Exercise description
Start with the first line of the records below. Output each line exactly, ending with the one that contains "Tap the 期货日报".

-------- Data section --------

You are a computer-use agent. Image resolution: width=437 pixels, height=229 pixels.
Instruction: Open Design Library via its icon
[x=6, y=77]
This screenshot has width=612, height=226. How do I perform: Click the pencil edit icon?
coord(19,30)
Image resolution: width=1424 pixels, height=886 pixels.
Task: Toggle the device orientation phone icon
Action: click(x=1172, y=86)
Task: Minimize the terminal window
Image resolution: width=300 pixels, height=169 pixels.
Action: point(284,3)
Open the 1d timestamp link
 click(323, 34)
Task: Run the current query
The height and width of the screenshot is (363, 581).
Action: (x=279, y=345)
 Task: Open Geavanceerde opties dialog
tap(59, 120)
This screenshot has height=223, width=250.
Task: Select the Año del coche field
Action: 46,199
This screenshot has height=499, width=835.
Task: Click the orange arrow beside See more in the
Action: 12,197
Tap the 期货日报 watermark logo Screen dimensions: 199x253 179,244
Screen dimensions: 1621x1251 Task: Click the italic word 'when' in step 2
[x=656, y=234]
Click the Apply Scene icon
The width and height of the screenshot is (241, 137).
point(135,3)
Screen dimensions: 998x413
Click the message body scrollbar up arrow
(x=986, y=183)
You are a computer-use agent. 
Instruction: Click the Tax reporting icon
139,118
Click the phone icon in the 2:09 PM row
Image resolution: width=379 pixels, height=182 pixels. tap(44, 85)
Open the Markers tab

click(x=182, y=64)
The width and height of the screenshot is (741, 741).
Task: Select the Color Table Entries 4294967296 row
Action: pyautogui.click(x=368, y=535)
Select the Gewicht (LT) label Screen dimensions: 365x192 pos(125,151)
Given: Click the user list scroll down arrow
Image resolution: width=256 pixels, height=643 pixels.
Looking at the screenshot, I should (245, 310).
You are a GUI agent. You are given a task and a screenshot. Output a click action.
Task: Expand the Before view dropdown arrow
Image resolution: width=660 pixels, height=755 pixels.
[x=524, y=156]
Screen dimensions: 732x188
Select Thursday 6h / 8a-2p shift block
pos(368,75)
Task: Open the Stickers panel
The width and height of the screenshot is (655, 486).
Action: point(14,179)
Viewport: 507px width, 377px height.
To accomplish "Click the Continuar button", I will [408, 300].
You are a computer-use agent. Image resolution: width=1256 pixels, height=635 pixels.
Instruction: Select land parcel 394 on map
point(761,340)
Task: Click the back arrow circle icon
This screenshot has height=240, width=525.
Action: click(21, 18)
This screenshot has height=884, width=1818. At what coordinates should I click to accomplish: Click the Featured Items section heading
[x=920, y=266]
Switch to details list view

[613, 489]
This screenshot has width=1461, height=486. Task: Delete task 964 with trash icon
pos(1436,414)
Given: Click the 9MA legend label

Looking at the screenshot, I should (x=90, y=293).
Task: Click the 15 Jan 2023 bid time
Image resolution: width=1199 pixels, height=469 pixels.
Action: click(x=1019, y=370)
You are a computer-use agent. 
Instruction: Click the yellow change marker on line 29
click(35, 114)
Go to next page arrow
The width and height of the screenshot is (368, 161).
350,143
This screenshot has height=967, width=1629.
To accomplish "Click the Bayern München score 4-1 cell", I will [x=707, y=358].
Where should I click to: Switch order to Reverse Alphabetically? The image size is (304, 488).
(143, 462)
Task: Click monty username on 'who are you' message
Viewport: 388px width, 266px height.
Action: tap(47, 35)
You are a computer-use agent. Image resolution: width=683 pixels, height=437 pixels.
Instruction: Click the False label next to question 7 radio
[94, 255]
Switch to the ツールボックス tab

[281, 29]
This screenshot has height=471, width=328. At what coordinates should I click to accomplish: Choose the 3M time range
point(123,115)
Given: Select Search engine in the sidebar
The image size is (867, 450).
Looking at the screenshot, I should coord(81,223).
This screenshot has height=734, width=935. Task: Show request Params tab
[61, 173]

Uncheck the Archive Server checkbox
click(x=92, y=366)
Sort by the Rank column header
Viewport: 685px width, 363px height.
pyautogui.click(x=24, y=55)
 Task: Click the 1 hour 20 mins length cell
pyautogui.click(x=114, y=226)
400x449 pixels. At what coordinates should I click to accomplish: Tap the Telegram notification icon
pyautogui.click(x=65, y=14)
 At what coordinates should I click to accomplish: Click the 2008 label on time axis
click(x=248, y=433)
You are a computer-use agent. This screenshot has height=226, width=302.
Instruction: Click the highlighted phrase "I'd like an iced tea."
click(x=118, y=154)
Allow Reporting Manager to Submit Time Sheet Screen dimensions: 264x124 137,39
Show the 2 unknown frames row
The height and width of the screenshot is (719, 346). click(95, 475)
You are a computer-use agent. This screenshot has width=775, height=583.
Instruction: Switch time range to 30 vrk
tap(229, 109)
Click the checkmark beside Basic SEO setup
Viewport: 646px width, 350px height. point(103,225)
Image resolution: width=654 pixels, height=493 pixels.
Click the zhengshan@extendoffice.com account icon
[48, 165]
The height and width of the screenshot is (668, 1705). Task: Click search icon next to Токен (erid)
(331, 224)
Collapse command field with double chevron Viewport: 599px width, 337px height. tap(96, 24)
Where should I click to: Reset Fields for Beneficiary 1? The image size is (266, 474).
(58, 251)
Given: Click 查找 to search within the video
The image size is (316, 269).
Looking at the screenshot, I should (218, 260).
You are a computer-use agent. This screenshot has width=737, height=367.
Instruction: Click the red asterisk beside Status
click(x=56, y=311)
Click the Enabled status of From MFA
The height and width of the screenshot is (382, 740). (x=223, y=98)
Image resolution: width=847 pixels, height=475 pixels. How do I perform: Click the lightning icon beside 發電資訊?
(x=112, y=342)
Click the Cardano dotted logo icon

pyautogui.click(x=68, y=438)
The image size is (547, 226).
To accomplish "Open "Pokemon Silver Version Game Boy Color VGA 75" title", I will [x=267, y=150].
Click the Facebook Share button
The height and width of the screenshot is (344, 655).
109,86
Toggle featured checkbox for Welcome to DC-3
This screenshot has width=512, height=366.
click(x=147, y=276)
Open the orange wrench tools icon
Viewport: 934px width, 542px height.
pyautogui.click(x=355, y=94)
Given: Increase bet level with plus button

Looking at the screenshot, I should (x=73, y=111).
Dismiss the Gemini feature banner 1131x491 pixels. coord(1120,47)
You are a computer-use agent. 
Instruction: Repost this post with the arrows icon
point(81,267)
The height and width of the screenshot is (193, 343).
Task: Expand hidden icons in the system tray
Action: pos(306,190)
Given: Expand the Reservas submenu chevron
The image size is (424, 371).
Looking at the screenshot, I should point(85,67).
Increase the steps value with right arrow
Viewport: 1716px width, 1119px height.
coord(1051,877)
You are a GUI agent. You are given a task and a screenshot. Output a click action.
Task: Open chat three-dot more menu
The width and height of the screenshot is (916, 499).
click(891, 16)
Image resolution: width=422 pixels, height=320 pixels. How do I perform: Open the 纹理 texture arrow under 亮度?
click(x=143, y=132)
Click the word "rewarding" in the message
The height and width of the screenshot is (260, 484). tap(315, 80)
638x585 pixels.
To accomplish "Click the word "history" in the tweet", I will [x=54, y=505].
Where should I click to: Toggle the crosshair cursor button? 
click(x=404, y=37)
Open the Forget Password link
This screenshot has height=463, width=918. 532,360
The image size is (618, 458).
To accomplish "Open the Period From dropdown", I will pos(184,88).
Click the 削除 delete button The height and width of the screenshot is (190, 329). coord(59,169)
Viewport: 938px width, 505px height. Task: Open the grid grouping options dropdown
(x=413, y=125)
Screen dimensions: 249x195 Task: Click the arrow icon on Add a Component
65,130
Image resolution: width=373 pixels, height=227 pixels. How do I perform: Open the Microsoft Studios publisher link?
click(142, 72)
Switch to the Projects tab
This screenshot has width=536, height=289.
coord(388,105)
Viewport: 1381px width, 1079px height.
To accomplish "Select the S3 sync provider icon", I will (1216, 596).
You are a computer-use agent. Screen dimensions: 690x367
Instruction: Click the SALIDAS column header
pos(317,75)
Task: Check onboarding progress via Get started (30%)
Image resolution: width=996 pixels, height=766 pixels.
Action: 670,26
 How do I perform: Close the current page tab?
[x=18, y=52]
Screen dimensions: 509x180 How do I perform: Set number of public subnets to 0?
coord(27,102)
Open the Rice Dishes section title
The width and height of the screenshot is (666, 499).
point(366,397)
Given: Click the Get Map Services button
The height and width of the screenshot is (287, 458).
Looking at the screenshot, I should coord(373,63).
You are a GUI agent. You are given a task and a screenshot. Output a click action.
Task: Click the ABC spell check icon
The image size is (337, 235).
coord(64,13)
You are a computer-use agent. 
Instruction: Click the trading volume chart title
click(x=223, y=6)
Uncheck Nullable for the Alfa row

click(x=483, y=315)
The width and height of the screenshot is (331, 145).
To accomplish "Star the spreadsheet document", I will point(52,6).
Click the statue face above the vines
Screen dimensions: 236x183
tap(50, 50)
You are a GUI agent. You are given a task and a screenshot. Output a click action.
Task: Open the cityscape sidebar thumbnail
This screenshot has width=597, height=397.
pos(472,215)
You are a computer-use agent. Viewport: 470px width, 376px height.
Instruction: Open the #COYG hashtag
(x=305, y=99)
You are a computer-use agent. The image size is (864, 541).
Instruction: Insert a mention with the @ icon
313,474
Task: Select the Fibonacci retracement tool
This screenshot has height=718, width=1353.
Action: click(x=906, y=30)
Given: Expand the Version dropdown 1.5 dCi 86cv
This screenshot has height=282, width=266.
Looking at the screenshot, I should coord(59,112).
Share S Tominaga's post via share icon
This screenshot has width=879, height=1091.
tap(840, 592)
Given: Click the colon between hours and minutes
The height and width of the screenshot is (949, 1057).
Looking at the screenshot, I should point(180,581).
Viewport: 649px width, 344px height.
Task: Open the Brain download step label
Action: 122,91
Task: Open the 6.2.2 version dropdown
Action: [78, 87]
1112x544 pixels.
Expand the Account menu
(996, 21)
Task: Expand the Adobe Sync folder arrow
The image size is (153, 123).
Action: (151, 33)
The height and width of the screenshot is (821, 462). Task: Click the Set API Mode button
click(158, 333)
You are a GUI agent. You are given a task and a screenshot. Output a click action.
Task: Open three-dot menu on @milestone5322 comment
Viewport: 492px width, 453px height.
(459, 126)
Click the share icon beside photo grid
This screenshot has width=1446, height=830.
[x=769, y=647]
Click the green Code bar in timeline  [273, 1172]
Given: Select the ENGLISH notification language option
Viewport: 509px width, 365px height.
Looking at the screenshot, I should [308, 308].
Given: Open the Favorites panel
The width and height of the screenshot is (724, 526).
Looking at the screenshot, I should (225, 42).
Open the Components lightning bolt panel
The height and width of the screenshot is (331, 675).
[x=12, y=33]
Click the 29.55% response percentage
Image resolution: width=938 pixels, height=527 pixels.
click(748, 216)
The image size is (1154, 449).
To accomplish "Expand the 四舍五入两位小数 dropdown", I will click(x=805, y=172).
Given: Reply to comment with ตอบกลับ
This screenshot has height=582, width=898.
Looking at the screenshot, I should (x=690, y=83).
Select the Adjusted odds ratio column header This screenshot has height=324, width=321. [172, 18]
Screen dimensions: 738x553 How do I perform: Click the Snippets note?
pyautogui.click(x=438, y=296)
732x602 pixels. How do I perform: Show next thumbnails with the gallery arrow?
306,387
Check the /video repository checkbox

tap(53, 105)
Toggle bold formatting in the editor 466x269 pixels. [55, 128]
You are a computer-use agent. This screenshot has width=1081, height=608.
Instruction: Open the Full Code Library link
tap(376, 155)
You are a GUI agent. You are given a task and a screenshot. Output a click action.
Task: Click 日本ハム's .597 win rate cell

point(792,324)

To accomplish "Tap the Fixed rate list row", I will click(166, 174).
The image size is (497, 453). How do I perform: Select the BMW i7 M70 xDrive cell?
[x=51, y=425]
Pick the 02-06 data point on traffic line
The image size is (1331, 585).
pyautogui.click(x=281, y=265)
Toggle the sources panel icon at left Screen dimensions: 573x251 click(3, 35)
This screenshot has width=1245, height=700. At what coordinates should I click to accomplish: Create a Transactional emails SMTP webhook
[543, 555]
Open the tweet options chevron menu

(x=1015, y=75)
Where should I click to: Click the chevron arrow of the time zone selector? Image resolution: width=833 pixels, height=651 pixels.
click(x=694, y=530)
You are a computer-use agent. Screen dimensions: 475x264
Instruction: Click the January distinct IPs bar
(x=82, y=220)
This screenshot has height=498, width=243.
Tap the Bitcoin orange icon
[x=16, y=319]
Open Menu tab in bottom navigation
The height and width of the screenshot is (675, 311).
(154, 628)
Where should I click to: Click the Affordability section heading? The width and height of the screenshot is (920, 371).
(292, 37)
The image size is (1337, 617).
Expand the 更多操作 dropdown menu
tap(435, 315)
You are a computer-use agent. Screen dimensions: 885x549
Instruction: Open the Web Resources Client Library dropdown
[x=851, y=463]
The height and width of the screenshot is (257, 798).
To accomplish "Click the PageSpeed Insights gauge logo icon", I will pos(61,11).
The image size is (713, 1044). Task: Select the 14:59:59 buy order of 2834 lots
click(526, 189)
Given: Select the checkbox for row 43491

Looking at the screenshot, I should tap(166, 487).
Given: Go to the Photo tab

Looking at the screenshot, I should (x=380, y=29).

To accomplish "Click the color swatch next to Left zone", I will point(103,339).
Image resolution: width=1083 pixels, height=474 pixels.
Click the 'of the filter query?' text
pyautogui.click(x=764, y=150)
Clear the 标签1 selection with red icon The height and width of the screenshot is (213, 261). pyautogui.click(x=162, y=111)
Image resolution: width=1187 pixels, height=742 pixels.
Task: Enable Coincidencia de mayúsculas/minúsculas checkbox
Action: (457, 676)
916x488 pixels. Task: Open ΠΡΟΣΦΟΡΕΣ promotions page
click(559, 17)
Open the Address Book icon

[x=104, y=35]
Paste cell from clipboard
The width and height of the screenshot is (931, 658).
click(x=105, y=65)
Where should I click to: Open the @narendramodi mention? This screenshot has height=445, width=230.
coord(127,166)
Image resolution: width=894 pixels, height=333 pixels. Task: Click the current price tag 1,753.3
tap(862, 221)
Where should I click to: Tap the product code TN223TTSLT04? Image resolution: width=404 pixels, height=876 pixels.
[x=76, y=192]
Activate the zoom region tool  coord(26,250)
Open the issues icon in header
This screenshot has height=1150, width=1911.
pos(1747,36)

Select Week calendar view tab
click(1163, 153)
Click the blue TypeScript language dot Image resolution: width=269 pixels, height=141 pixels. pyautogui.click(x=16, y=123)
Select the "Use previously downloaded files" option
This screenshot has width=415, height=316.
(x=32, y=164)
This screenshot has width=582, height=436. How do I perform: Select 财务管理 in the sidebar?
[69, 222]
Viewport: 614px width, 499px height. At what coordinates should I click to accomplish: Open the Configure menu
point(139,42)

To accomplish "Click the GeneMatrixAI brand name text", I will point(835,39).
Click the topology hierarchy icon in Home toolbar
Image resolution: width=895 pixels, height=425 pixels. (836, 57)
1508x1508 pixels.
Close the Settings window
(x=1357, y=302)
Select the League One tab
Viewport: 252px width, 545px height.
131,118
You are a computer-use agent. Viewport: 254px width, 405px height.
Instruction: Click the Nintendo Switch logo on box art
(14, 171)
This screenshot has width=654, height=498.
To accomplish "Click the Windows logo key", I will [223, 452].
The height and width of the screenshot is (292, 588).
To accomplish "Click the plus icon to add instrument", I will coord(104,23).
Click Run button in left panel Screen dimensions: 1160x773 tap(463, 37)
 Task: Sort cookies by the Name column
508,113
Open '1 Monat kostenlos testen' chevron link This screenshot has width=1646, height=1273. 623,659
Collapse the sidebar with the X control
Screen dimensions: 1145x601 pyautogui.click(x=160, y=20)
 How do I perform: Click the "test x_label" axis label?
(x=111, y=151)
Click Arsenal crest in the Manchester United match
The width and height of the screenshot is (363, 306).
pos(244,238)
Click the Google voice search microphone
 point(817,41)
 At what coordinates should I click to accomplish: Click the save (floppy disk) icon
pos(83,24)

--------

Expected output
You are a computer-use agent. Image resolution: width=437 pixels, height=229 pixels.
Instruction: Open Design Library via its icon
[x=6, y=77]
This screenshot has width=612, height=226. How do I perform: Click the pencil edit icon?
coord(19,30)
Image resolution: width=1424 pixels, height=886 pixels.
Task: Toggle the device orientation phone icon
Action: click(x=1172, y=86)
Task: Minimize the terminal window
Image resolution: width=300 pixels, height=169 pixels.
Action: point(284,3)
Open the 1d timestamp link
 click(323, 34)
Task: Run the current query
The height and width of the screenshot is (363, 581).
Action: (x=279, y=345)
 Task: Open Geavanceerde opties dialog
tap(59, 120)
This screenshot has height=223, width=250.
Task: Select the Año del coche field
Action: 46,199
This screenshot has height=499, width=835.
Task: Click the orange arrow beside See more in the
Action: 12,197
Tap the 期货日报 watermark logo Screen dimensions: 199x253 179,244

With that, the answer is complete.